Making Semantic Highlighting Useful
A number of people in recent years have hit on an idea of ‘semantic highlighting’. In the most common variant, each local variable is given a distinct color:
While I think this works OK for simpler functions, as soon as your functions get a little busy, the highlighter very quickly runs through the 7 colors of the rainbow and so has to resort to using finer color shades of hard-to-notice distinction. Combine this with the fact that what a particular color means varies throughout the whole codebase and I think this highlighting scheme may be less help than hindrance.
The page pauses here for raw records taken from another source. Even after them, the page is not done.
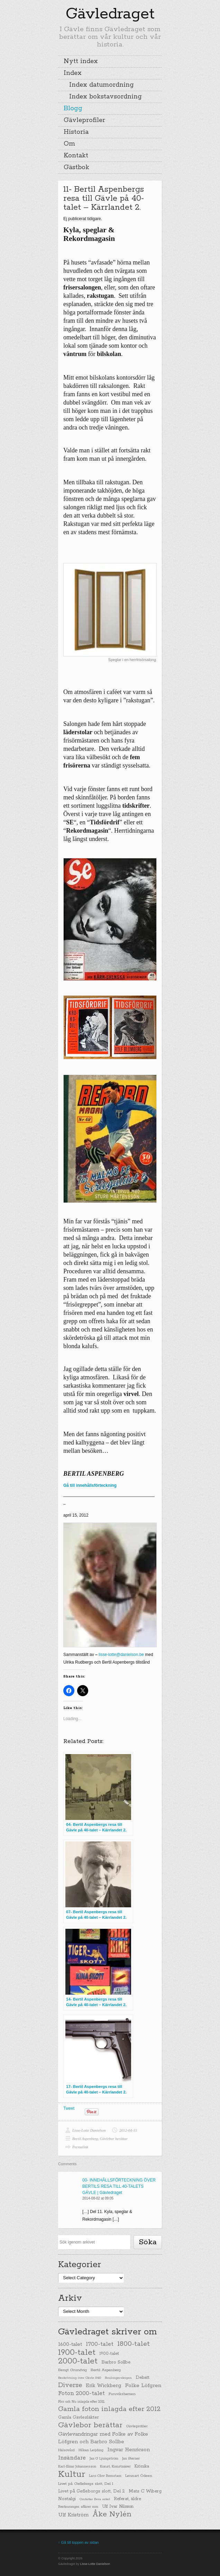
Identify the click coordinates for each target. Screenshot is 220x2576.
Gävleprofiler (84, 120)
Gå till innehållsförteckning (90, 1485)
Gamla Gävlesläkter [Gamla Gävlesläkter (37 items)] (78, 2417)
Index (73, 73)
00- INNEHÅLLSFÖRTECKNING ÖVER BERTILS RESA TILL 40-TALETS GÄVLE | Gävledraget (119, 2186)
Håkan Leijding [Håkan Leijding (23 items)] (91, 2450)
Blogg (73, 108)
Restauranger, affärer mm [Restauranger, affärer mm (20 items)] (78, 2507)
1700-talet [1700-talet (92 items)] (99, 2344)
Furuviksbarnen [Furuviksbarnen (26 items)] (122, 2394)
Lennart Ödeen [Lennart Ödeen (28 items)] (138, 2475)
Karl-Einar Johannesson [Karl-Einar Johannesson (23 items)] (77, 2466)
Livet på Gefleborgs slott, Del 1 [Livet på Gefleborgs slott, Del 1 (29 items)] (85, 2483)
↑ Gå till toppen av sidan (78, 2542)
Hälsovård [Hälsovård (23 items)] (66, 2450)
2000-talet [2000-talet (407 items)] (78, 2361)
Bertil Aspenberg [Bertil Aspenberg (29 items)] (106, 2370)
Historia (76, 132)
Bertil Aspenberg (85, 2138)
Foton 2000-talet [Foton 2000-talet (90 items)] (81, 2393)
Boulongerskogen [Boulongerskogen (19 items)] (118, 2378)
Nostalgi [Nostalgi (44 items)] (67, 2499)
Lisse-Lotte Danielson (89, 2130)
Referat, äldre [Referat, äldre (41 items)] (127, 2499)
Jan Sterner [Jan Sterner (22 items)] (131, 2458)
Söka (148, 2242)
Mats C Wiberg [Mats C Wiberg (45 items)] (145, 2491)
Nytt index (81, 61)
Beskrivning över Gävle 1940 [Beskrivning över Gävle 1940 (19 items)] (79, 2378)
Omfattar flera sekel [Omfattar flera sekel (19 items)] (95, 2499)
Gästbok (76, 167)
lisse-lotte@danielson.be (121, 1654)
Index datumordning (101, 85)
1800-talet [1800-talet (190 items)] (133, 2344)
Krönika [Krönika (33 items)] (142, 2466)
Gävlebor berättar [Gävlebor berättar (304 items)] (90, 2425)
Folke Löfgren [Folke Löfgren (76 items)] (143, 2385)
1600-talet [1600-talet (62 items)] (70, 2344)
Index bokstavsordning (105, 97)
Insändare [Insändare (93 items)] (72, 2458)
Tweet (68, 2108)
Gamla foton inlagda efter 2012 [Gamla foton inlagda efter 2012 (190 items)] (109, 2409)
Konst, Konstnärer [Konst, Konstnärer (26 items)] (115, 2466)
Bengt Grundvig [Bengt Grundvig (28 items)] (72, 2370)
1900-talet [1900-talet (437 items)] (76, 2352)
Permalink (80, 2147)
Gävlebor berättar (114, 2138)
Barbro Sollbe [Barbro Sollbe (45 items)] (115, 2362)
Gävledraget (110, 14)
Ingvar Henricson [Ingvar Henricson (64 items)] (128, 2449)
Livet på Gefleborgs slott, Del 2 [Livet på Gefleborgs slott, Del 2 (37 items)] (91, 2491)
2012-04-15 (128, 2130)
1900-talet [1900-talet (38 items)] (109, 2354)
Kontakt (76, 155)
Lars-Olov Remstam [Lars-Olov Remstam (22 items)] (105, 2476)
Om (69, 144)
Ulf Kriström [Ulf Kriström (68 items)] (73, 2515)
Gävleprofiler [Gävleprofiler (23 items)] (137, 2426)
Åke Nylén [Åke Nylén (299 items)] (111, 2514)
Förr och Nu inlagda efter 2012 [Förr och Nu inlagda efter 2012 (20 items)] (81, 2402)
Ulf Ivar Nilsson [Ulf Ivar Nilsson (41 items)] (118, 2506)
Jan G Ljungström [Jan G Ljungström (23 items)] (104, 2458)
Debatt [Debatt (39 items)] (142, 2377)
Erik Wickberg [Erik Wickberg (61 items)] (103, 2386)
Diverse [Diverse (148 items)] (70, 2385)
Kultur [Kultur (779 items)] (71, 2474)
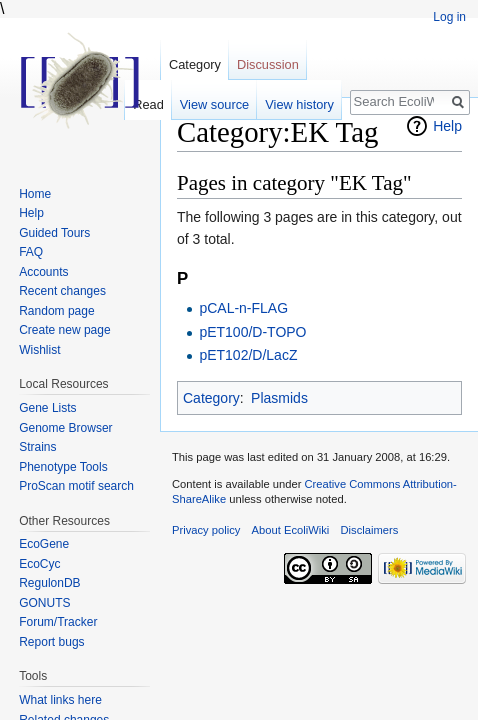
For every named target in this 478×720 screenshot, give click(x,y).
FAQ (31, 252)
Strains (37, 447)
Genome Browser (65, 428)
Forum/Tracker (58, 622)
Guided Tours (54, 233)
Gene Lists (47, 408)
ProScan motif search (76, 486)
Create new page (64, 330)
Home (35, 194)
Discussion (268, 64)
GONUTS (44, 603)
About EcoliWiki (291, 530)
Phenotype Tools (63, 467)
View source (214, 104)
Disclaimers (369, 530)
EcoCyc (39, 564)
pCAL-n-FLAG (243, 308)
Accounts (43, 272)
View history (299, 104)
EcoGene (44, 544)
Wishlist (39, 350)
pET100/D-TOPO (252, 332)
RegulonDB (49, 583)
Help (447, 126)
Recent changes (62, 291)
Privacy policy (206, 530)
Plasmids (279, 398)
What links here (60, 700)
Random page (56, 311)
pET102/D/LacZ (248, 355)
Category (211, 398)
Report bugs (51, 642)
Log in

In another variant proposed by Douglas Crockford, different levels of nested local scope are given distinct colors:
Because even the craziest Javascript doesn’t nest scopes more than 7 levels deep (let’s hope), we don’t run out of clearly distinct colors. It also helps that what a color refers to is in a sense consistent, e.g. yellow refers to scope level 2. On the other hand, this highlighting is arguably a band-aid over a deeper problem: ugly function nesting and the stateful closures which they typically represent (which is one reason why I prefer Clojure over Javascript).
Still, in solving the wrong problem, I think Crockford comes really close to hitting on the right idea. What I want to clearly see in my code is a broad categorization of where all these names are coming from, where they are defined. In Clojure, I don’t care so much which local scope a symbol belongs to so much as I just want a visual distinction between locals and non-locals. When I try to understand a function, I almost always need to understand the non-local names first: until I’ve loaded onto my mental stack what foo from elsewhere does, following the logic of what happens with local bar rarely does me much good. So clear visual separation of locals and non-locals helps my mental process.
For further clarity, I also want a visual separation between non-locals of the current module and non-locals of imported modules. When looking at code, I tend to have better familiarity with the current module than imported modules and so generally need to focus on the names from imported modules first.
It also would be helpful to have a distinct color for standard library names and reserved words because the programmer should be intimately familiar with such names already and so generally want to focus on them only after the non-local names.
So the ‘order of understanding’ of code is:
- non-local names from imported modules
- non-local names of the current module
- standard library names (and reserved words)
- local names
Applying a coloring scheme that distinguishes these categories to Clojure, I’ve been using white for names from other namespaces, orange for names in the current namespace, blue for special forms and names from the standard libraries, and red for locals. I’ve also found it helpful to highlight the definitions of local names in bold, dark red and highlight the uses of local names in non-bold, light red:
I haven’t yet created any implementation of this, but in my hand-cranked experiments, the resulting code is much easier to visually parse. Unfamiliar functions suddenly become much less scary when I can immediately sort out locals from non-locals, tune out the standard language stuff, and quickly find local definitions.
Rather than having editors attempt to parse code (and inevitably doing so poorly), I think the best way to implement this scheme—or any other kind of semantic highlighting—would be for the compiler itself to emit a source map which editors would use to do the highlighting. (In fact, the source map could contain all sorts of potentially useful information for advanced editor conveniences, which I might discuss in a later article.)